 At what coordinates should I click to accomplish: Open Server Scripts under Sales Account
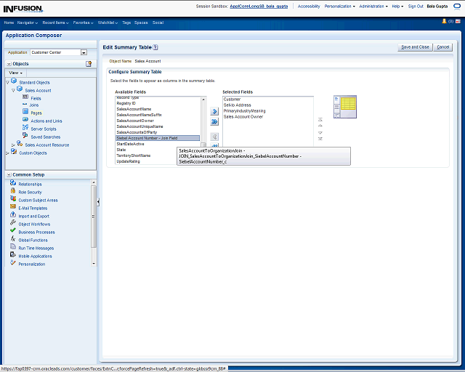tap(43, 129)
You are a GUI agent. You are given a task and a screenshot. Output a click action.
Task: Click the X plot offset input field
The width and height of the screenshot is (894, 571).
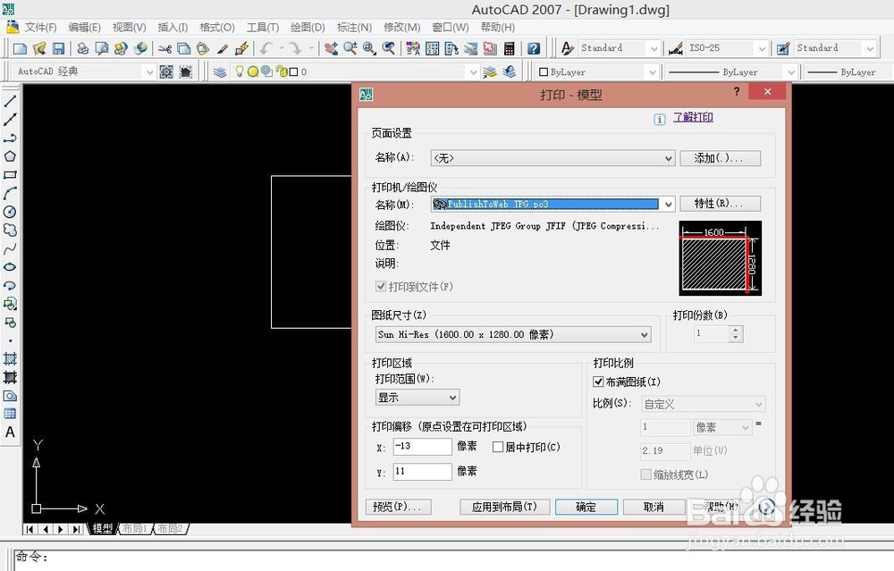tap(421, 447)
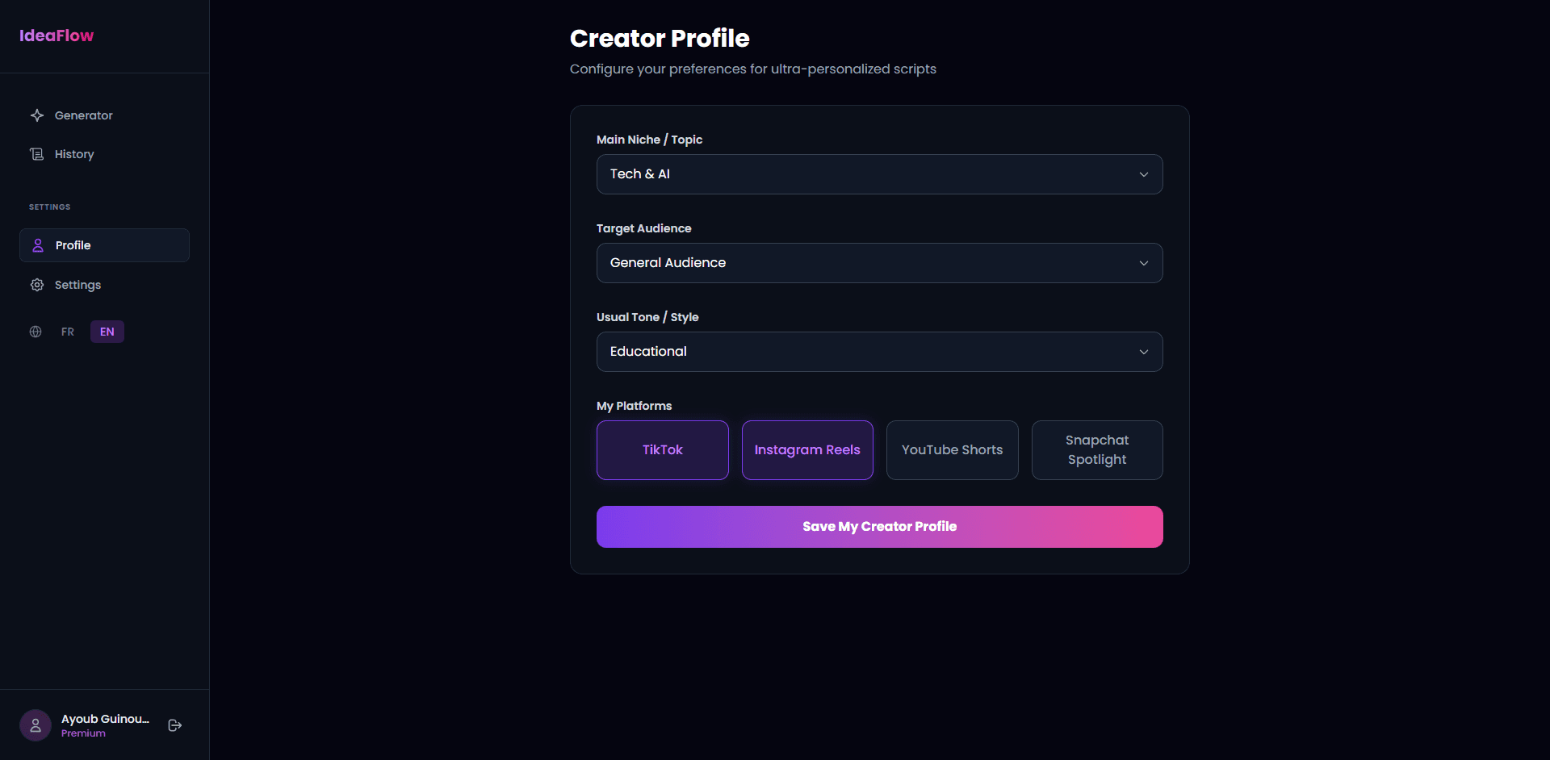Click the logout icon next to the username
Image resolution: width=1550 pixels, height=760 pixels.
pos(174,725)
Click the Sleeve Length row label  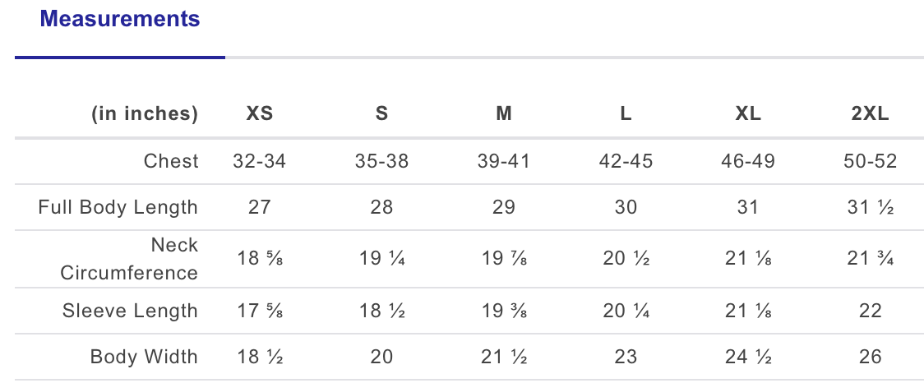[130, 311]
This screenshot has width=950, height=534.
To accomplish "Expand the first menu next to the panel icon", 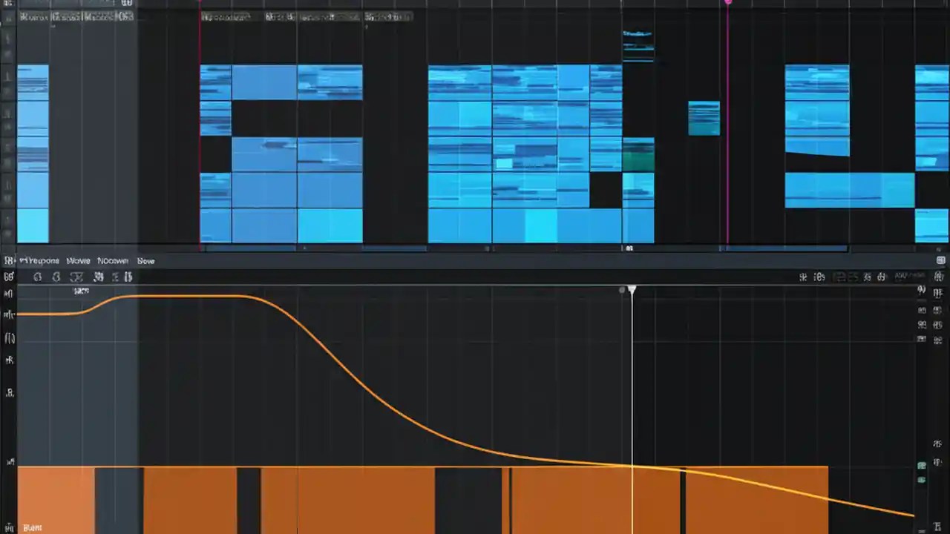I will point(39,260).
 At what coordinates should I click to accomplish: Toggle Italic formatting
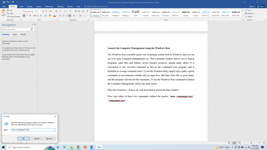(27, 16)
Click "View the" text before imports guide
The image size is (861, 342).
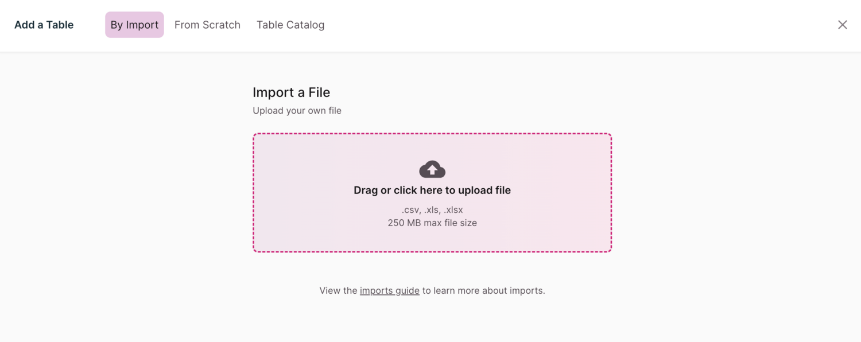pyautogui.click(x=338, y=290)
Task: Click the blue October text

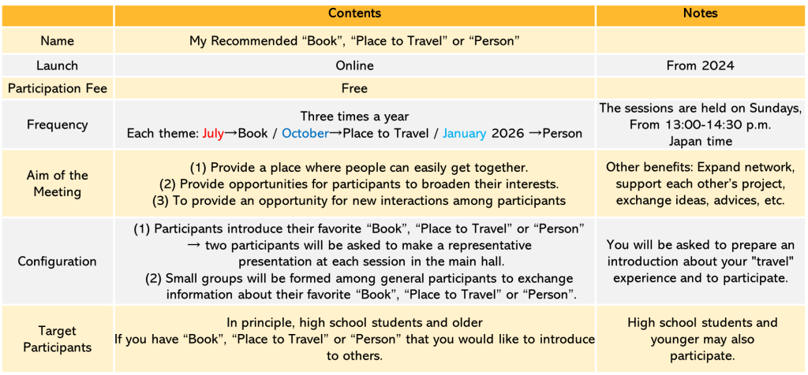Action: (305, 134)
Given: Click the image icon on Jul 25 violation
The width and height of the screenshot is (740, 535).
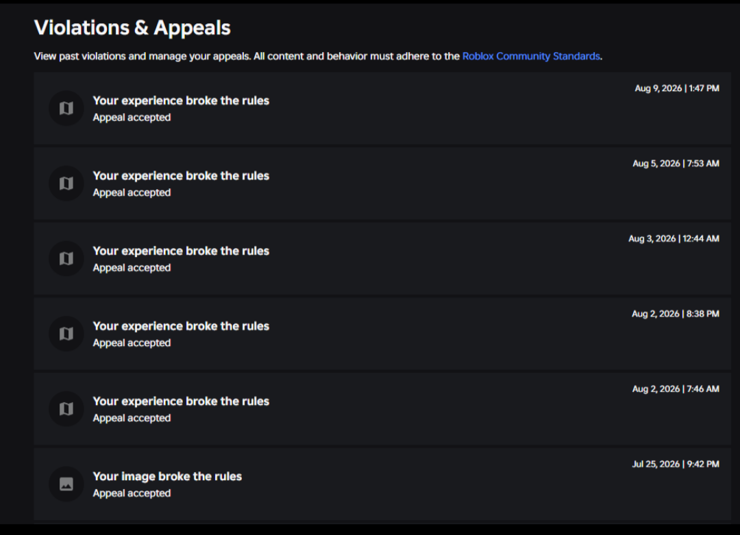Looking at the screenshot, I should (x=66, y=484).
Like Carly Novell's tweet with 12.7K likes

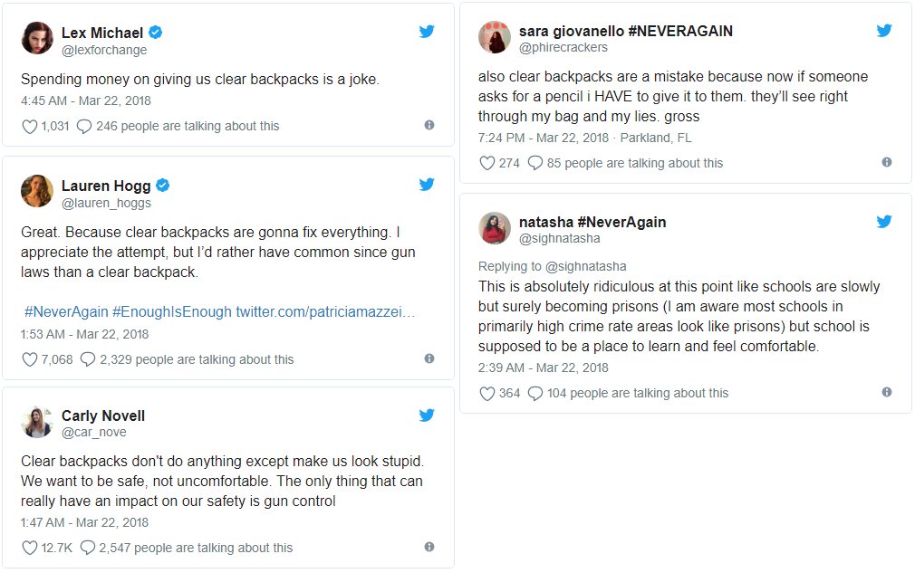pyautogui.click(x=30, y=548)

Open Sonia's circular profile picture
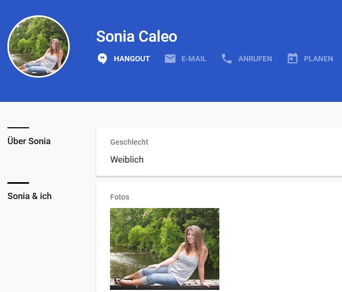pyautogui.click(x=39, y=46)
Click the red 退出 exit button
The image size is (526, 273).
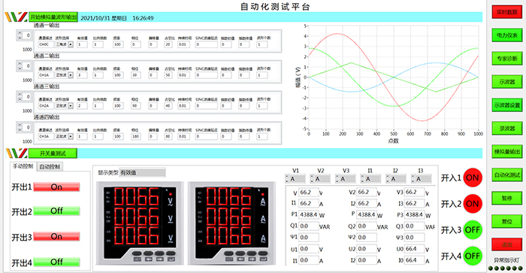pos(507,244)
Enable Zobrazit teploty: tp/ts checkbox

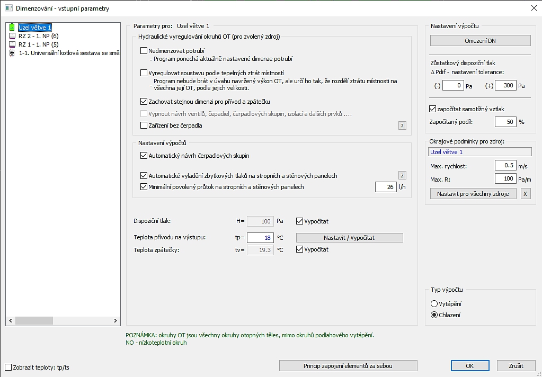click(8, 367)
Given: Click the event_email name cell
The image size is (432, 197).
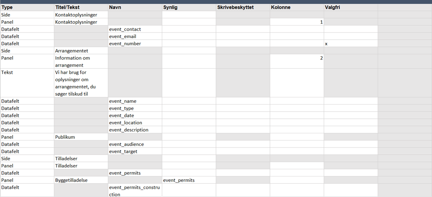Looking at the screenshot, I should click(135, 36).
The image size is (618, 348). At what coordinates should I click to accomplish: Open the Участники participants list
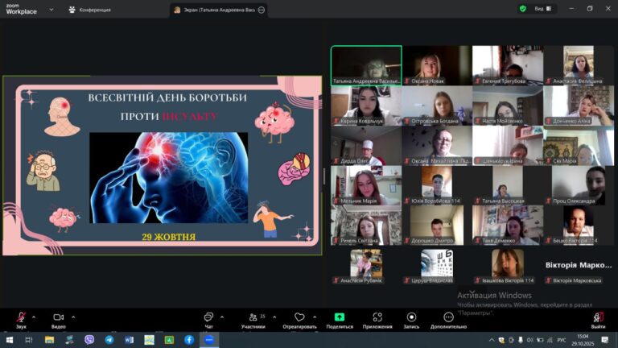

┄┄┄┄┄┄┄┄┄┄┄┄┄┄┄┄┄┄┄┄

▶ _Exercise prompt_: Present the part of the data that opens with the line containing "Like Carly Novell's tweet with 12.7K likes" and runs through the end of the data as a Markdown table with the columns Index and Content, numbering each line and leaving out blank lines. Omit the pictures from the table.

▶ _Complete output_:
| Index | Content |
|---|---|
| 1 | Like Carly Novell's tweet with 12.7K likes |
| 2 | pyautogui.click(x=30, y=548) |
| 3 | Open Sonia's circular profile picture |
| 4 | pyautogui.click(x=39, y=46) |
| 5 | Click the red 退出 exit button |
| 6 | The image size is (526, 273). |
| 7 | pos(507,244) |
| 8 | Enable Zobrazit teploty: tp/ts checkbox |
| 9 | click(8, 367) |
| 10 | Given: Click the event_email name cell |
| 11 | The image size is (432, 197). |
| 12 | Looking at the screenshot, I should click(135, 36). |
| 13 | The image size is (618, 348). At what coordinates should I click to accomplish: Open the Участники participants list |